Catalysing Macaron's Capabilities with Claude & DeepSeek Updates

Author: Boxu Li at Macaron


Macaron AI isn’t just a productivity tool – it’s a platform that turns our conversations into mini‑applications that manage calendars, plan trips and explore hobbies. Underneath the friendly surface is a sophisticated reinforcement learning (RL) system and a memory engine that remember what matters and forget what doesn’t[1]. As Macaron prepares to integrate Claude Sonnet 4.5 and DeepSeek V3.2‑Exp, together with the Claude Agent SDK/Code 2.0, this blog explores how these new models and tools can raise the quality of Macaron’s output, shorten mini‑app creation and reduce bugs. We combine technical insights from Anthropic’s developer updates, DeepSeek research and Macaron’s own engineering blogs to build a clear picture of what’s ahead.

1 Macaron’s internal engine: RL, memory and ethics

Before comparing models, it helps to understand what makes Macaron unique. Macaron uses a multi‑layered RL system to convert everyday conversations into tasks and code. The system breaks down the problem into several modules – conversation management, memory selection, code synthesis and simulator feedback – and applies hierarchical reinforcement learning (HRL) to coordinate them[2]. A high‑level meta‑controller decides which module to activate next, while lower‑level RL policies decide on specific actions such as retrieving a memory, calling an API or executing generated code[2]. This design enables Macaron to decompose complex goals – from planning a trip to organising finances – into manageable sub‑tasks.

1.1 Reward modelling and human feedback

In personal AI, there is no single “win condition”; user satisfaction, privacy, timeliness and cultural nuance all matter.

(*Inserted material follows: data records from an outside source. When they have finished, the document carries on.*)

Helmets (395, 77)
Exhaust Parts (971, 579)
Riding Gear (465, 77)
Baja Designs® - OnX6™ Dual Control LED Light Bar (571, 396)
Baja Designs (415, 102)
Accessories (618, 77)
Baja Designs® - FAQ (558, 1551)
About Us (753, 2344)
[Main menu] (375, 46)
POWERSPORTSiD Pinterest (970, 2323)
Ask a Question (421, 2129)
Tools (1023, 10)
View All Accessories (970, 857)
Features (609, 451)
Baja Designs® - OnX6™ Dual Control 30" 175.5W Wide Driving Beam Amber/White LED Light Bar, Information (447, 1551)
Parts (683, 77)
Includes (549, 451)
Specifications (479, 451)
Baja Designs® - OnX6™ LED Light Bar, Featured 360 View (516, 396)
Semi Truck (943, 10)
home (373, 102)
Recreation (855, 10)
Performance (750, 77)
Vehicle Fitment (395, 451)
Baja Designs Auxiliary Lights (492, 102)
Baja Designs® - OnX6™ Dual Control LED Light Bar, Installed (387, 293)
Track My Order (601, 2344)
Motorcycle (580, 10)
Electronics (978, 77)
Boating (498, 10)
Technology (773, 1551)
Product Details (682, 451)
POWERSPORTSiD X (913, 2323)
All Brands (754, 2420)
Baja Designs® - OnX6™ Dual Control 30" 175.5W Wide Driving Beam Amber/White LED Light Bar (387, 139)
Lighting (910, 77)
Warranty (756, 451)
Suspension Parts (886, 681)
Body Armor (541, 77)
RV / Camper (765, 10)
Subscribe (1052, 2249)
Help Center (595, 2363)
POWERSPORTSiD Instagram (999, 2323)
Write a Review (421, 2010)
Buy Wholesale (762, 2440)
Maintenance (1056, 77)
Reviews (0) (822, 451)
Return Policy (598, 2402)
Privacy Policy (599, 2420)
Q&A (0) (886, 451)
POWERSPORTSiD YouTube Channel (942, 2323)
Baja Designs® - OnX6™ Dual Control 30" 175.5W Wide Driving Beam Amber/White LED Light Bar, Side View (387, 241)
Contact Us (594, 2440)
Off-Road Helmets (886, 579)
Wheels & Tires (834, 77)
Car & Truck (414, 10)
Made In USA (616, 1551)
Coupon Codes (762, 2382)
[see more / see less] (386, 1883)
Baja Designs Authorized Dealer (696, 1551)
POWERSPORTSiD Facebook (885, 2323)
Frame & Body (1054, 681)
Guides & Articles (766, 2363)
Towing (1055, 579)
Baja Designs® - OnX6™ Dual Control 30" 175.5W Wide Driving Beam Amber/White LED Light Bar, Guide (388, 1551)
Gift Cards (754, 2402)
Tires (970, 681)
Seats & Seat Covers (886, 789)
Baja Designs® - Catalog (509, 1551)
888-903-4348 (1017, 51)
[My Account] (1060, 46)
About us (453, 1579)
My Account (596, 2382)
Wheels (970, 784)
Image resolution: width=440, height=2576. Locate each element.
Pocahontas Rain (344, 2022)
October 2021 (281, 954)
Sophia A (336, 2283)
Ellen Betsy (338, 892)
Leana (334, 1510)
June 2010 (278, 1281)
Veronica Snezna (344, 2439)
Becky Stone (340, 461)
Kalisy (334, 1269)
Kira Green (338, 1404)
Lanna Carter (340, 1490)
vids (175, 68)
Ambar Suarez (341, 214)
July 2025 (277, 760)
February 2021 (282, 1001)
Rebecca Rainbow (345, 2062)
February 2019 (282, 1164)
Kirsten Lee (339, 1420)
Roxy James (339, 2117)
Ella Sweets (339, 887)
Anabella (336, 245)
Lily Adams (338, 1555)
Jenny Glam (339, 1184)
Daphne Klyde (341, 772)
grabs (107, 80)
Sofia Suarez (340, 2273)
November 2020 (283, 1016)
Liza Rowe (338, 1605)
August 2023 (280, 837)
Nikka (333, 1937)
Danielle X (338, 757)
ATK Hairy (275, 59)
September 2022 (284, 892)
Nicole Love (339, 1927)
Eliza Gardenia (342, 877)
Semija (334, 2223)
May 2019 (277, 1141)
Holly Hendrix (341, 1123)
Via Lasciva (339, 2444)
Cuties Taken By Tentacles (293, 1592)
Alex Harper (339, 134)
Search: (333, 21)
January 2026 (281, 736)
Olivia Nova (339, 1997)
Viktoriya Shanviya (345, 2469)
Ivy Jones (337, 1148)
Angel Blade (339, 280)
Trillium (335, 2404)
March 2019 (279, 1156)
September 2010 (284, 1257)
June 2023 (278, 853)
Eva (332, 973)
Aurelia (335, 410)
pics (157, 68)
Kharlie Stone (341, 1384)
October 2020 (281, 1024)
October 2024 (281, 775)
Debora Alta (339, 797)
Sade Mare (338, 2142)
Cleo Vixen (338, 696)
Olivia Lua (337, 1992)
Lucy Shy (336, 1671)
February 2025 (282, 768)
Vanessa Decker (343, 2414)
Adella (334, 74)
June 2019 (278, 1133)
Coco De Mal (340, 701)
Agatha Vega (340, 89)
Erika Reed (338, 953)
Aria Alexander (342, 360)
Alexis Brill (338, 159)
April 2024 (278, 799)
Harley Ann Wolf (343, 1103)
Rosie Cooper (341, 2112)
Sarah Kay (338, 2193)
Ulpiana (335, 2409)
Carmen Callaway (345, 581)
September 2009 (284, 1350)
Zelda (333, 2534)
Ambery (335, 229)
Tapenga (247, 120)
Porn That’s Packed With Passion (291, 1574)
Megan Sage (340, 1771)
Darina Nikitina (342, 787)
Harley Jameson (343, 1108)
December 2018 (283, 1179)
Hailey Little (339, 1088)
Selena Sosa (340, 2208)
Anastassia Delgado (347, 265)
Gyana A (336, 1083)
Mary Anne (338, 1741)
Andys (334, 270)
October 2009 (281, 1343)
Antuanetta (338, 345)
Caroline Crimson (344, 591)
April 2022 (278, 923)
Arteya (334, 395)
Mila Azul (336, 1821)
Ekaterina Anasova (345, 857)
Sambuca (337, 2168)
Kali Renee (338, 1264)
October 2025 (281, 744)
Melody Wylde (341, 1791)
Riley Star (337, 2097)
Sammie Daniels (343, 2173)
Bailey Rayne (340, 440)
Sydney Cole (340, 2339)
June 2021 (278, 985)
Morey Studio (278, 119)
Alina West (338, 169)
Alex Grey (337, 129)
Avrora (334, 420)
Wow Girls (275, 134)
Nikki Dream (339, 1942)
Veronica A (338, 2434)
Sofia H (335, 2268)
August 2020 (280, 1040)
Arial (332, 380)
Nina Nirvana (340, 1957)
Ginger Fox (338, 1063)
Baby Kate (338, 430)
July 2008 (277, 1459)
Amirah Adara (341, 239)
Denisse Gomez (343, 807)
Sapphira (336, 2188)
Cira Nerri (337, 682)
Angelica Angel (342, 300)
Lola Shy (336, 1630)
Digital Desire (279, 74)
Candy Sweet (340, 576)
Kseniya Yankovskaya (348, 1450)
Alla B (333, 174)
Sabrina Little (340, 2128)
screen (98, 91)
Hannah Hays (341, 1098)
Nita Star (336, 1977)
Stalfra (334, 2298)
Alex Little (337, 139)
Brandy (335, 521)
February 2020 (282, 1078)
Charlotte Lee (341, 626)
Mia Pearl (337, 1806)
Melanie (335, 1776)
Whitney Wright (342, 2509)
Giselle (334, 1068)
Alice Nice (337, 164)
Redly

Macaron constructs its reward function by combining implicit and explicit feedback. Implicit signals include conversation length, frequency of use and tone, while explicit ratings and thumbs‑up/down help calibrate preferences[3]. Macaron also uses preference elicitation, presenting alternative responses or mini‑app designs and asking users which they prefer. An inference model then learns a latent utility function over possible actions, similar to reinforcement learning from human feedback (RLHF) but extended with cultural annotations – Japanese raters emphasise politeness and context, while Korean raters highlight communal versus individualistic phrasing[4]. These signals feed into a reward model that predicts user satisfaction and encourages the agent to follow local norms.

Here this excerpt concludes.